# Automodeals

### Basic Information

Title: KSL AutomoDeals
<br>
Names: Chantel Charlebois, Taylor Hansen, Michael Paskett
<br>
E-mails: chantel.charlebois@utah.edu, taylor.c.hansen@utah.edu, michael.paskett@utah.edu
<br>
UIDS: u1043299, u0642850, u1144000

### Background and Motivation

Almost every person in Utah (and some neighboring states) buying a used car will visit KSL Cars classifieds to look for their new wheels. There are few resources for understanding the rough value of a used car, such as Kelly Blue Book (kbb.com), but such services cannot fully integrate the complex auto market of a local area. By storing and analyzing the prices, details, and options for a certain model or class of vehicle, a prospective buyer can evaluate how good the listed price for a vehicle actually is. With such a model, the user can estimate how much a specific car is really worth, and determine if the vehicle is worthy of a test drive.

### Project Objectives

Questions:
* How well can we predict the price of a newly-listed car based on the attributes available in an advertisement?
* Which attributes are most influential in determining the vehicle price?
* What areas have the best price of cars?
Aims:
* Create a regression model that will predict the expected price of a car based on several attributes, such as:
    * year,  seller type (dealer, private), mileage, color, title (clean/salvaged), transmission type, cylinders, fuel type, number of doors, exterior/interior condition, listing date, page views per day (when a listing has reached 7 days)
* Create a clustered map of “good deals” in different regions

Benefits:
* This project could benefit anyone in the market for a used car, helping them to be informed of the potential value of a car they are interested in.

### Data

We scraped our data from queries of used cars listed on [cars.ksl.com](https://cars.ksl.com/). We have read the robots.txt files for both ksl.com and cars.ksl.com to confirm that there are no restrictions for crawling their website. We have also reviewed the terms and conditions and have similarly found no indication for rules on crawling. There used to be an undocumented API for interfacing with KSL (as of four years ago), but it is no longer publicly accessible, so we will be manually scraping with BeautifulSoup.

To avoid consistently using too much bandwidth on their website, we started with “historical” data collection by saving .html pages over the course of the project so that we can parse them offline. However, we now dynamically scrape data and the information we scrape is dynamically loaded by JavaScript, the html files were bloated with other associated files which would be too unwieldy to download on a daily basis (on the order of 5,000 cars/day). Instead, we opted for a live crawler approach to get our data.

We used CarGurus website https://www.cargurus.com/Cars/sell-car/?pid=SellMyCarDesktopHeader and their API to request an expected car price based on each cars Make, Model, Mileage, Year, and Zip Code. 

### Ethical Considerations

Stakeholders:
* The creators (us)
* The seller
* The prospective buyer
* KSL

Our incentive as creators and prospective buyers is to find good deals without having to manually spend hours searching through KSL for a good deal. For other prospective buyers, the same applies. The sellers have competing interests, as they would like to sell their car for as much as possible. KSL also has a stake in this project, as it makes revenue from ads and from sellers paying for better listings in order to make their vehicle more prominent.

====

§ **Brief**: Repeat the KSL AutomoDeals project text starting at "We used CarGurus" and ending at "vehicle more prominent.", switching "revenue" for "income".

§ **Information supplied**:
====

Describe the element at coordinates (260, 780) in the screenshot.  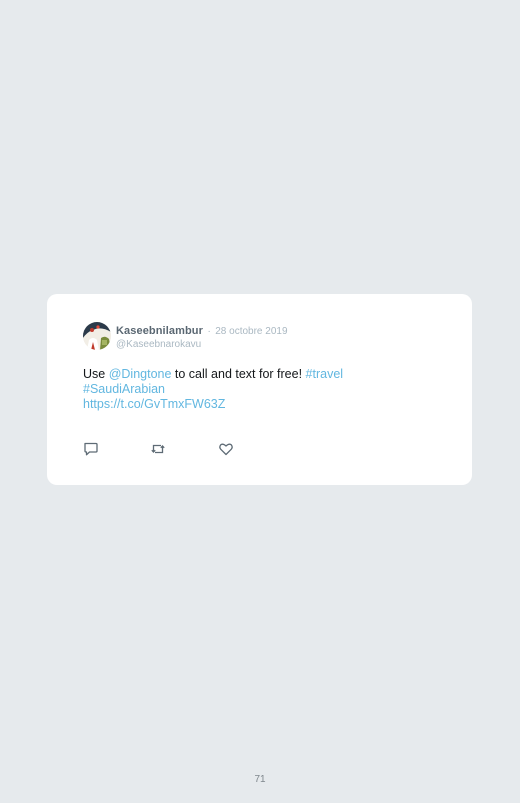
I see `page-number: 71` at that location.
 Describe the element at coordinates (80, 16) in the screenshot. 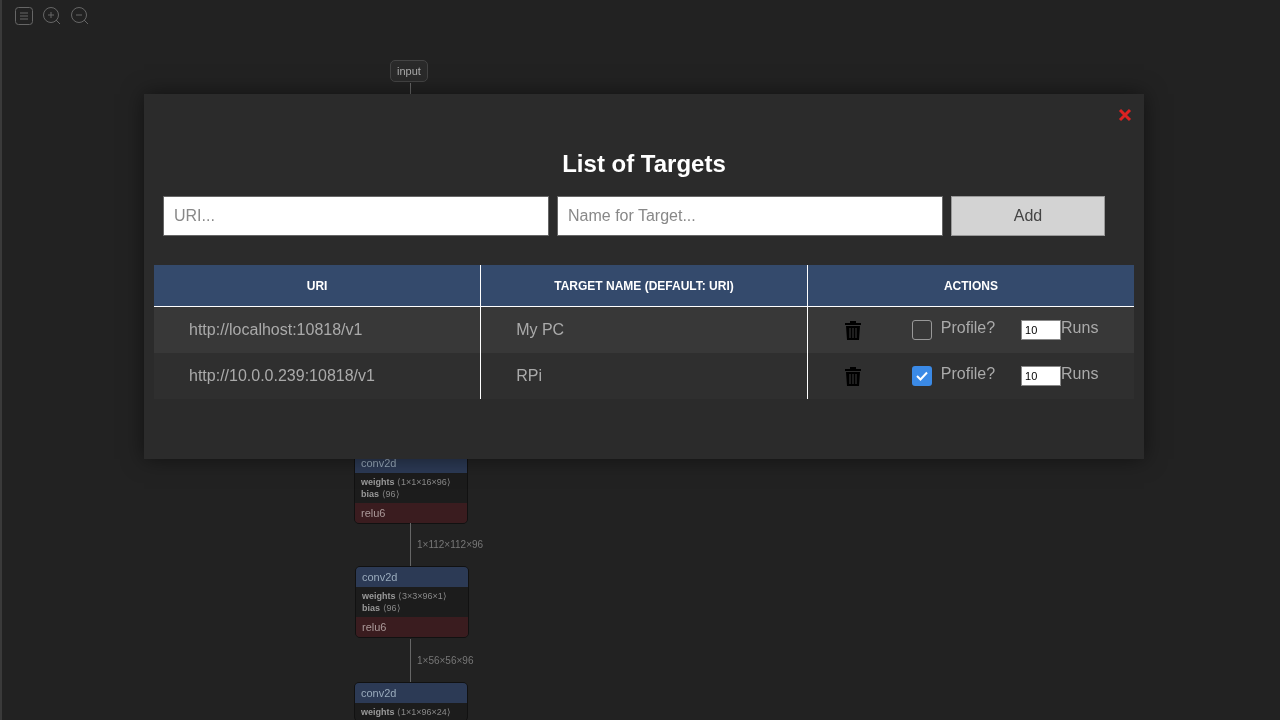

====

§ **Task output**:
We used CarGurus website https://www.cargurus.com/Cars/sell-car/?pid=SellMyCarDesktopHeader and their API to request an expected car price based on each cars Make, Model, Mileage, Year, and Zip Code. 

### Ethical Considerations

Stakeholders:
* The creators (us)
* The seller
* The prospective buyer
* KSL

Our incentive as creators and prospective buyers is to find good deals without having to manually spend hours searching through KSL for a good deal. For other prospective buyers, the same applies. The sellers have competing interests, as they would like to sell their car for as much as possible. KSL also has a stake in this project, as it makes income from ads and from sellers paying for better listings in order to make their vehicle more prominent.